Las gasolineras ya empiezan a reflejar la tendencia: el litro de gasolina 95 ha repuntado más de un 6% en el último mes. Si la guerra se enquista, la factura energética de las familias españolas se incrementará en varios cientos de euros al año, justo cuando la inflación comienza a dar tregua. Además, empresas españolas con intereses en la zona, como Repsol o las ingenierías que operan en proyectos energéticos, podrían verse afectadas por cancelaciones o costes de seguridad adicionales.

La Lógica de Washington
Para la Administración Trump, la aritmética es simple y está profundamente arraigada en la doctrina militar estadounidense: la disuasión creíble exige una respuesta desproporcionada. No se trata de un simple ojo por ojo; es un mensaje diseñado para que el coste de agredir a las tropas norteamericanas supere cualquier beneficio táctico que Teherán pudiera obtener. El presidente confía en que la abrumadora superioridad militar de Estados Unidos –con el control del Estrecho de Hormuz, la devastación de las capacidades iraníes y la ventaja tecnológica– llevará al régimen iraní a la mesa de negociaciones desde una posición de debilidad extrema.
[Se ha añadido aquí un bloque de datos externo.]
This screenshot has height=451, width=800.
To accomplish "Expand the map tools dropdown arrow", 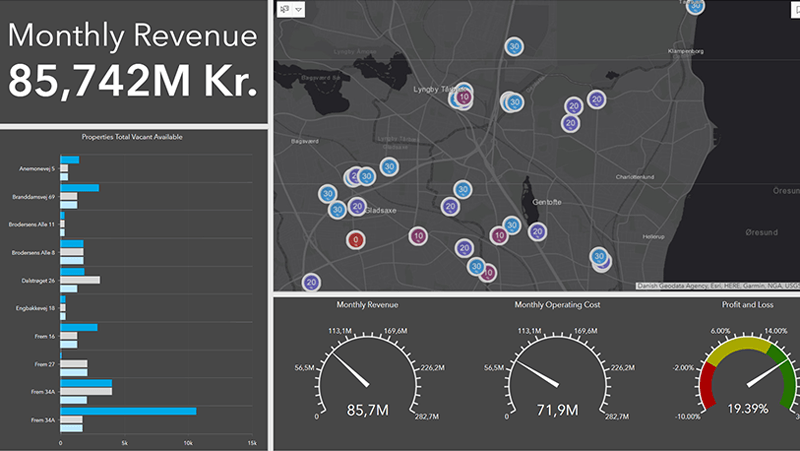I will (x=299, y=8).
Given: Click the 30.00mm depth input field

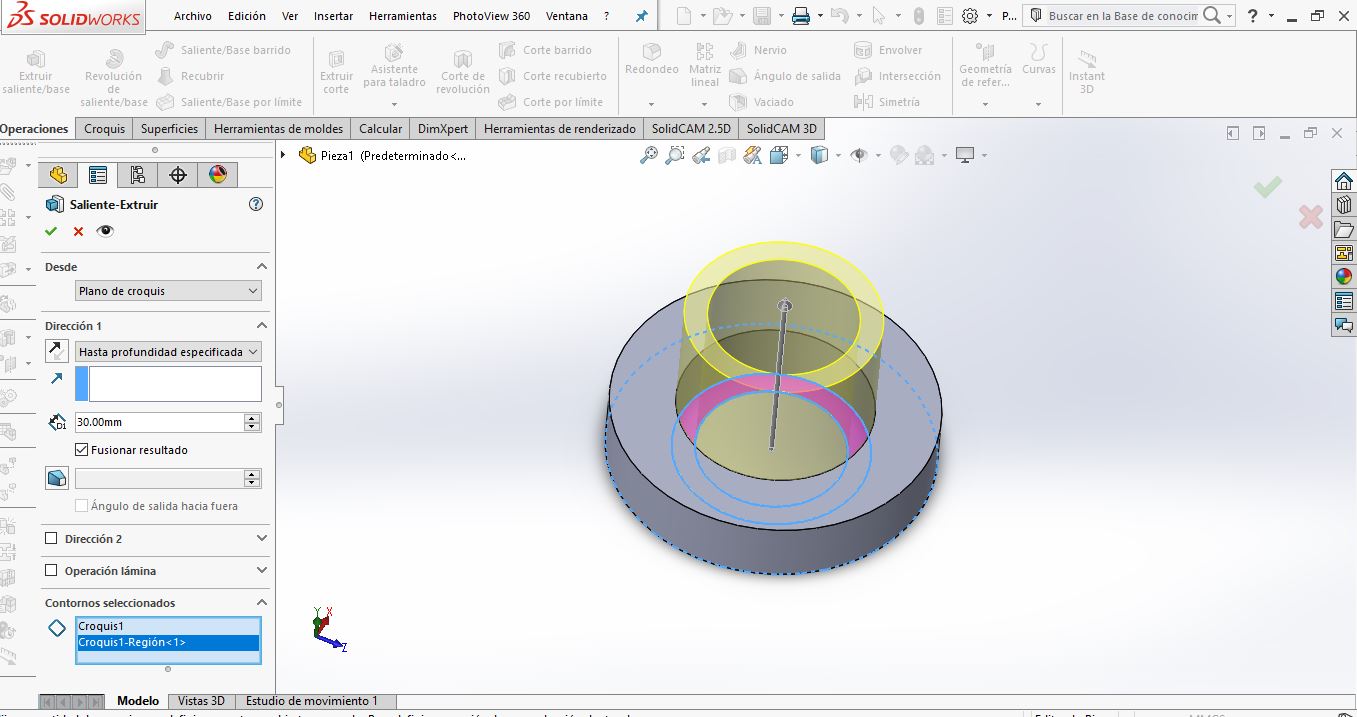Looking at the screenshot, I should click(x=158, y=422).
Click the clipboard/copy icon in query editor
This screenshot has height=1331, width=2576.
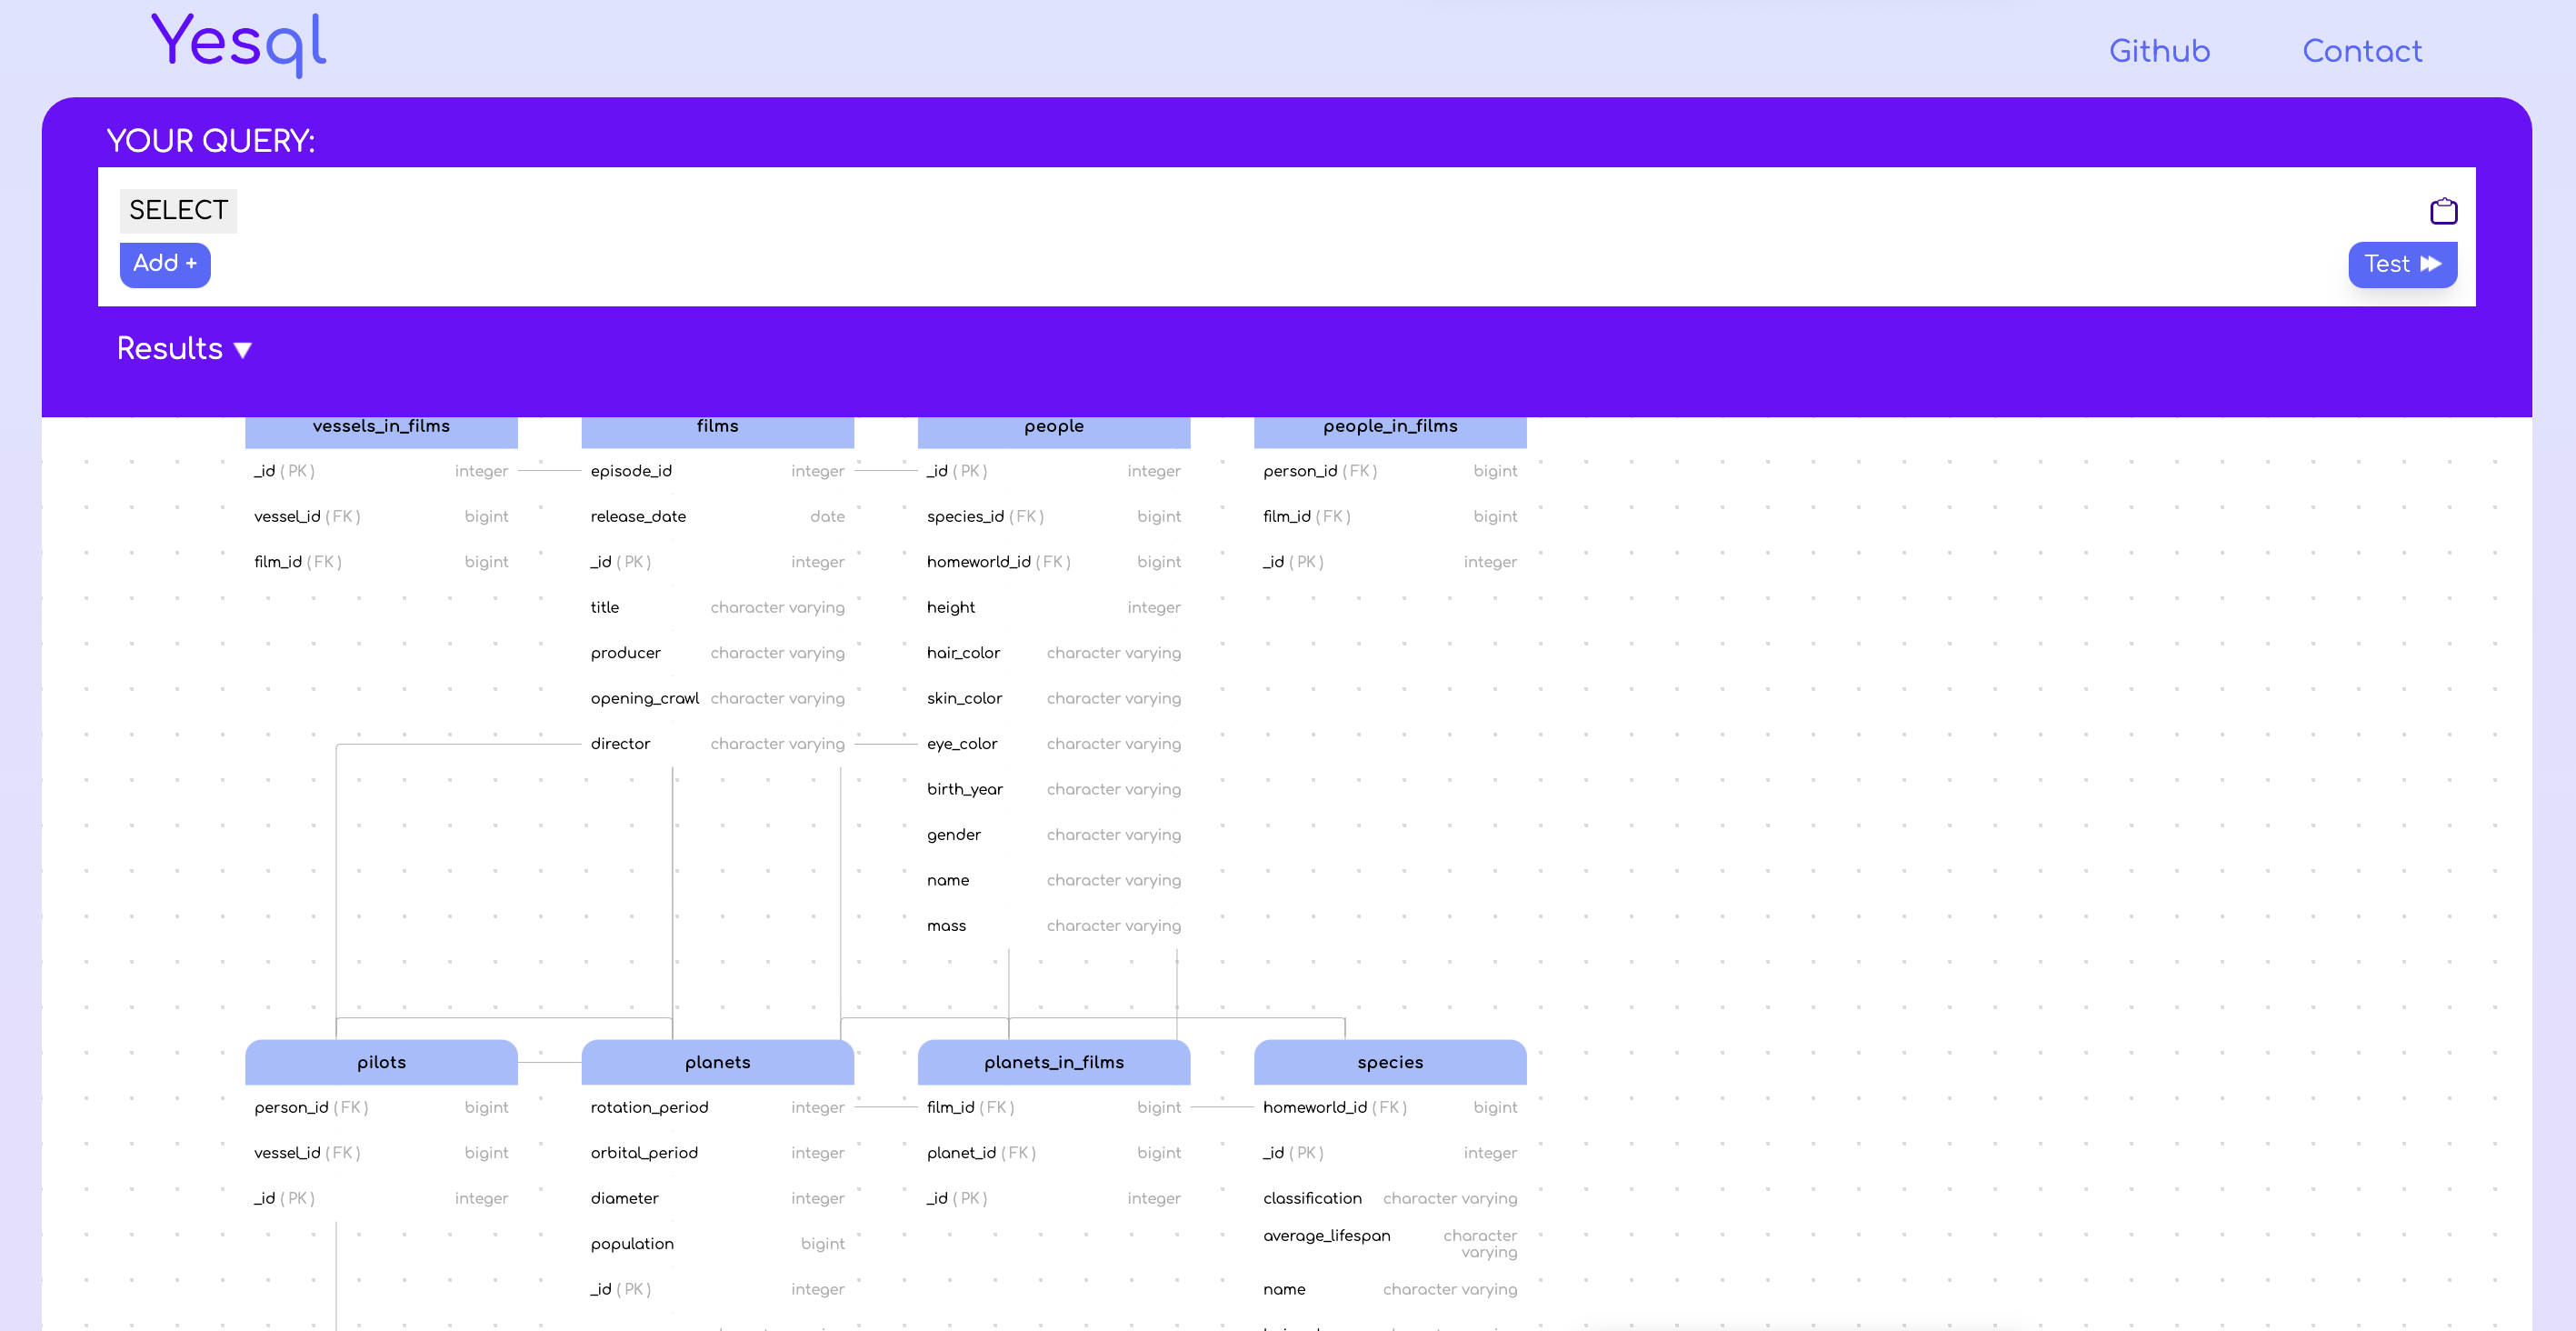[2442, 211]
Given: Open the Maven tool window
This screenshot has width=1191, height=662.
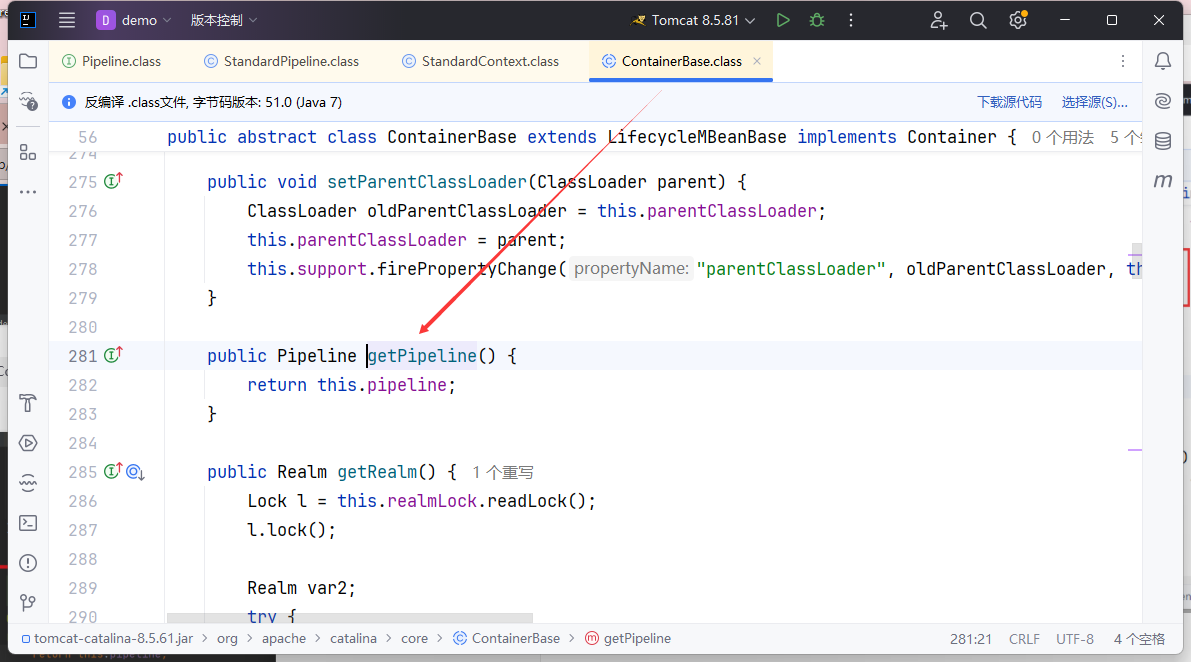Looking at the screenshot, I should [1162, 181].
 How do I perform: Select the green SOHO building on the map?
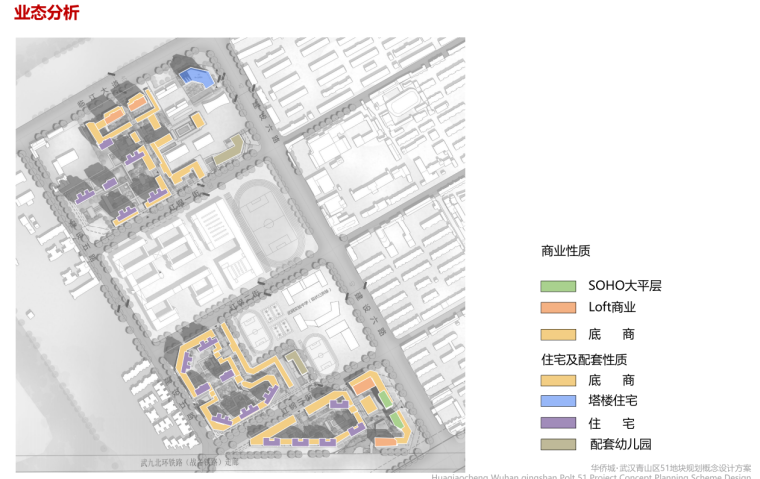[386, 398]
El precedente histórico es inevitable: en enero de 2020, Trump ordenó el asesinato del general iraní Qasem Soleimani, el cerebro de las operaciones exteriores de Irán. La represalia de Teherán se limitó a un ataque con misiles contra bases estadounidenses sin víctimas mortales. El entonces presidente, tras esa demostración de fuerza, optó por no escalar más y la crisis se desinfló. Ahora, con una guerra abierta que suma ya 17 bajas, Trump recupera aquella plantilla pero con una apuesta más alta: si Irán insiste en golpear a sus soldados, la respuesta será tan contundente que no dejará lugar a dudas.
Para España, la lógica washingtoniana tiene una lectura agridulce. Un Irán derrotado y forzado a negociar podría estabilizar los mercados del petróleo a medio plazo, pero el camino hasta ese acuerdo puede ser largo y extremadamente volátil. La economía española, con una dependencia energética del Golfo y una industria turística sensible al precio del combustible, se encuentra en la primera línea de fuego de esta guerra. La UE, por su parte, observa con inquietud una escalada que podría desviar la atención de Washington de otros frentes, incluido el apoyo a Ucrania.
Lo que observamos desde esta redacción es que Trump no está dispuesto a tolerar un desgaste prolongado. Su amenaza de represalias «muchas veces» superiores es, en esencia, una apuesta por acelerar el colapso militar iraní. Si funciona, Washington podría cerrar este capítulo antes de las elecciones de mitad de mandato; si falla y Irán logra infligir más bajas, el Partido Republicano se verá abocado a defender una guerra cada vez más impopular. El reloj corre.
Ficha del Caso
- El caso: Donald Trump ha ordenado que cada muerte de un militar estadounidense a manos de Irán se replique con represalias mucho mayores, en plena escalada del conflicto que ya ha causado 17 bajas y deja a Teherán al borde del colapso militar.
- Datos clave: Dos soldados muertos en ataque a una base en Jordania el viernes; un tercero el sábado en Irán al manipular un dron derribado. El crudo Brent supera los 90 dólares. Trump asiste este martes al traslado de los restos en la base de Dover.
- Para España: La guerra encarece la gasolina y la energía, amenaza con disparar la inflación y pone en riesgo a las empresas con intereses en la región. Una eventual desescalada, no obstante, podría estabilizar los precios a medio plazo.